Given that [Cu2+] and [Zn2+] are both 2M.
Note: I know that the nernst equation is
E= E*cell=(-0.0592 V/n)log Q
where Q in this case are [Sn2+]/[Cu2+] and [Zn2+]/[Sn2+].
I think that the E*cell = 0.30 for a)... but I am unsure of what the number for E is... I think the goal for part a) is to solve for [Sn2+] diluted and that in order to solve for it, the whole equation needs to be set equal to a number E that I am unsure of....
Are my thought processes correct?
a) Sn| Sn2+(diluted)||Cu2+|Cu
b) Zn| Zn2+ ||Sn2+(diluted)|Sn
see above
Yes, your thought processes are correct. To solve for the diluted concentration of Sn2+ in both cells using the Nernst equation, you will need to consider the cell potentials and the concentrations of the ions involved.
For part a), the cell reaction is Sn|Sn2+(diluted)||Cu2+|Cu.
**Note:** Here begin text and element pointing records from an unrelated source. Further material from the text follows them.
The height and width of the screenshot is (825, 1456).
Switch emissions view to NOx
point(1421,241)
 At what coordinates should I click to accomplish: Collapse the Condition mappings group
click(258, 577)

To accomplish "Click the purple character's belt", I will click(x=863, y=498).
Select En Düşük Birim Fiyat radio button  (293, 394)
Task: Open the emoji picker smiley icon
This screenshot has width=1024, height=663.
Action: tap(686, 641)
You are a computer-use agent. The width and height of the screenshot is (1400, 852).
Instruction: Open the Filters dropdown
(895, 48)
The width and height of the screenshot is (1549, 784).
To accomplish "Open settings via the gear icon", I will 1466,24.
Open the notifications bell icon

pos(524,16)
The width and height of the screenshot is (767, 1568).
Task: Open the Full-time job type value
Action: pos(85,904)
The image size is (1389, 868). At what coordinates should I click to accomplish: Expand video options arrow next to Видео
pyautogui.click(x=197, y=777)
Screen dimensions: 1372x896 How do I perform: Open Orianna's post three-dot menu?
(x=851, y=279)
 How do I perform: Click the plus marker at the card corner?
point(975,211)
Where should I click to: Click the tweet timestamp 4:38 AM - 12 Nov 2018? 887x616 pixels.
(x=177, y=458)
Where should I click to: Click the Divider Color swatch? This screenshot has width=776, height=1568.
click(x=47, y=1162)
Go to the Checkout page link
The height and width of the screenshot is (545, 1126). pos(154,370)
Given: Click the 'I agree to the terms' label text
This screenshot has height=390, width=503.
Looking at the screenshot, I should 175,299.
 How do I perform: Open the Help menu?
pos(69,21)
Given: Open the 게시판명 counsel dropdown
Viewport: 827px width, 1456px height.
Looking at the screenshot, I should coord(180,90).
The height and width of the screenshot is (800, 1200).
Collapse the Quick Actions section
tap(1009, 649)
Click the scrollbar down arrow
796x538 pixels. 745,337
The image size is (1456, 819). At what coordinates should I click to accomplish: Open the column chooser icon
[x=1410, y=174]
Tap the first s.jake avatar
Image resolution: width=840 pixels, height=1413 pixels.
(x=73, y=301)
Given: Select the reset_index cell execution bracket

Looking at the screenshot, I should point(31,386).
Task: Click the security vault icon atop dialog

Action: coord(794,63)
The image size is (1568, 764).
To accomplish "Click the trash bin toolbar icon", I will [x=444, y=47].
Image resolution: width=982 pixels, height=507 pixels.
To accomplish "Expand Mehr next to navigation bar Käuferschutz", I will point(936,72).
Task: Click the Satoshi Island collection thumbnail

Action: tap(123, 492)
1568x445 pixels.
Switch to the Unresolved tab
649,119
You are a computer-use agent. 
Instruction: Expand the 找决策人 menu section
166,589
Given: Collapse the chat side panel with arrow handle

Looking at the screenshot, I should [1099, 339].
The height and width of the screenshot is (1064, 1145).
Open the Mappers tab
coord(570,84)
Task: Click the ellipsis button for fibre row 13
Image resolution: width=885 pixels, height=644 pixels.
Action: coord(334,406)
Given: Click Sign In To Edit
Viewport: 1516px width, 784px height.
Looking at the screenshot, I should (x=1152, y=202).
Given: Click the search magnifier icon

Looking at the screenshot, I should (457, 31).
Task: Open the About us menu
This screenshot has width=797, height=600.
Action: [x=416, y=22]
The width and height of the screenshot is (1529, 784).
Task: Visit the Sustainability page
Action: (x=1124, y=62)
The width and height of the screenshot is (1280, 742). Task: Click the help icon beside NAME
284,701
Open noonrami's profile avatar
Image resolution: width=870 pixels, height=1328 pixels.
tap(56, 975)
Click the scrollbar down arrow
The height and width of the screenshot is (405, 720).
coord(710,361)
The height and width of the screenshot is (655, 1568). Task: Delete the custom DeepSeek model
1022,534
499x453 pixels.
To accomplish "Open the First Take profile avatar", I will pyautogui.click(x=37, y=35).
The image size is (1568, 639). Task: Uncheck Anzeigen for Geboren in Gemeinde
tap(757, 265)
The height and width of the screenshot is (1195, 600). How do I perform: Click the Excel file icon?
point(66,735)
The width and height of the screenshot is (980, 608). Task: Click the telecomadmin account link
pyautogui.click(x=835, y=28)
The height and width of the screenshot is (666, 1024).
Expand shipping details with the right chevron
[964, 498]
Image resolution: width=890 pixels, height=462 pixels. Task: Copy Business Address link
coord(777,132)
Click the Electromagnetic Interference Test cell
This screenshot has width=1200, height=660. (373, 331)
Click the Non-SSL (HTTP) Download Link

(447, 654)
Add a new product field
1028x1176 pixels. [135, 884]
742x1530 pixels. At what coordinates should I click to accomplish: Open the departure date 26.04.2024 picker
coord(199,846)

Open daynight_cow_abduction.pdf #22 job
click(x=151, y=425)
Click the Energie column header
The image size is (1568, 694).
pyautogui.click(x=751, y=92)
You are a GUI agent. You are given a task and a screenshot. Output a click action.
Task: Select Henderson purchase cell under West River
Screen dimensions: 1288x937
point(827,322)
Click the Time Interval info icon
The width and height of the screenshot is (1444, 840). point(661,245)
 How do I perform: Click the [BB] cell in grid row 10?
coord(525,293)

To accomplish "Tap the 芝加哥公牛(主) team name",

Assuming that the cell potential, E*cell, is 0.30 V, you can set up the Nernst equation as follows:
E = E*cell - (0.0592 V/n) * log(Q)
Here, Q represents the reaction quotient, which is the ratio of the product concentrations to the reactant concentrations. In this case, the reactant is Sn2+ and the product is Cu2+. The Nernst equation can be rewritten as:
E = 0.30 V - (0.0592 V/2) * log([Cu2+]/[Sn2+])
Since the concentrations of Cu2+ and Sn2+ are both given as 2M, the equation becomes:
E = 0.30 V - (0.0592 V/2) * log(2/2) = 0.30 V
Therefore, the diluted concentration of Sn2+ in cell a) remains the same at 2M.
For part b), the cell reaction is Zn|Zn2+||Sn2+(diluted)|Sn. Assuming the cell potential, E*cell, is also 0.30 V, you can set up the Nernst equation as follows:
E = E*cell - (0.0592 V/n) * log(Q)
In this case, the reactant is Sn2+ and the product is Zn2+. The Nernst equation can be rewritten as:
E = 0.30 V - (0.0592 V/2) * log([Zn2+]/[Sn2+])
Since the concentrations of Zn2+ and Sn2+ are both given as 2M, the equation becomes:
E = 0.30 V - (0.0592 V/2) * log(2/2) = 0.30 V
Therefore, the diluted concentration of Sn2+ in cell b) also remains the same at 2M.
In both cases, the diluted concentration of Sn2+ does not differ from the initial concentration of 2M.